Puis, pour définir l’héritage de poésie que recueillit Euripide, Wilamowitz aborde cette préhistoire de la tragédie, qu’il avait éludée en 1872. Son exposé est à beaucoup d’égards une palinodie. Welcker et avec lui, et en dépit de tout, Nietzsche, reprirent leurs droits, le premier nommément, l’autre de fait. L’idée que nous pouvons nous faire du dithyrambe est sortie renouvelée de ces études de Wilamowitz. L’étude de la poésie chorique en général en a beaucoup bénéficié. Mais le passage à la tragédie reste obscurci comme par un scrupule de donner trop raison à Nietzsche. Déjà les monuments figurés commentés par Dümmler et Maass permettent de saisir mieux le premier germe infime d’où la tragédie est sortie ; l’apparition de Dionysos Pélagios, venu d’au delà de la mer, le jour des morts. Wilamowitz déclare : Für das Drama lehrt es uns nichts[2]. Il y a là un excès de prudence critique.

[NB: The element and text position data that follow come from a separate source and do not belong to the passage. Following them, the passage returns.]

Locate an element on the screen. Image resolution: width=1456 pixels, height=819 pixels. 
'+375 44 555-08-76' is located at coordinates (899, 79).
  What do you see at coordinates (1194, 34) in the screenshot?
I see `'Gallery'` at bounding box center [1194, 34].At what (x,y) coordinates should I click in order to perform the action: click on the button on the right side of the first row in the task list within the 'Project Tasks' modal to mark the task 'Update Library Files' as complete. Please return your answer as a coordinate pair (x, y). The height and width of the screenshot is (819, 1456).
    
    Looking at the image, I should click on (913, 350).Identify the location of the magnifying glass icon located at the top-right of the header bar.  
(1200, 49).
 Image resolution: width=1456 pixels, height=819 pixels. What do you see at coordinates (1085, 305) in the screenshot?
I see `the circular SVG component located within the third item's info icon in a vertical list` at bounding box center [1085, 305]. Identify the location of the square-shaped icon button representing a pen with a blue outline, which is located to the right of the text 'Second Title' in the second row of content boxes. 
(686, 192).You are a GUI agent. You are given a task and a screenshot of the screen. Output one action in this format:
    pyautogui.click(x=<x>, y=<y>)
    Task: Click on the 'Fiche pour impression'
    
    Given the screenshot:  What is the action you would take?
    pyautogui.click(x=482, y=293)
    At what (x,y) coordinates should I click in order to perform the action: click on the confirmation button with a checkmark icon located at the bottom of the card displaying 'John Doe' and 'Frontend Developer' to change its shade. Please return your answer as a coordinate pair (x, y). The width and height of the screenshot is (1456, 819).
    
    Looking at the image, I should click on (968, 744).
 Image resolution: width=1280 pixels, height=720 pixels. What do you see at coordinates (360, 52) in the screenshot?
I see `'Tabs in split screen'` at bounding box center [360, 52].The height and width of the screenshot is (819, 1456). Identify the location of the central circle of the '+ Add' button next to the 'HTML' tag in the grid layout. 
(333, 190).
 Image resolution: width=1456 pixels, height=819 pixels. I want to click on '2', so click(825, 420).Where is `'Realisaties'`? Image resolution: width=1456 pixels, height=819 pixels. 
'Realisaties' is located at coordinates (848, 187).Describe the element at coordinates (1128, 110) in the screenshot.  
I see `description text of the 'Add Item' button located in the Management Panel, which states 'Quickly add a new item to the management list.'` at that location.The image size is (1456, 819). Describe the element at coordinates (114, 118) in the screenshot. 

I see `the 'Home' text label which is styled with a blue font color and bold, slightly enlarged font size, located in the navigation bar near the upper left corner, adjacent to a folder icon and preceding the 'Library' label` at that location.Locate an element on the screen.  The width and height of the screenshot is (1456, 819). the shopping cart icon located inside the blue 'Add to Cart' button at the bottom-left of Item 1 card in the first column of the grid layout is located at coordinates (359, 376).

La force de la théorie de Wilamowitz consiste à montrer, après Jules Girard, qu’il a dû exister deux dithyrambes, l’un populaire, l’autre grave. De ce dithyrambe grave qui n’a pu être qu’une lamentation funèbre,

  1. Ibid., p. 30.
  2. Ibid., p. 62. Pourtant Wilamowitz accorde (p. 63, note 27) que le dieu célébré par le dithyrambe est Dionysos Pélagios et que cela est attesté par le vase de Dümmler.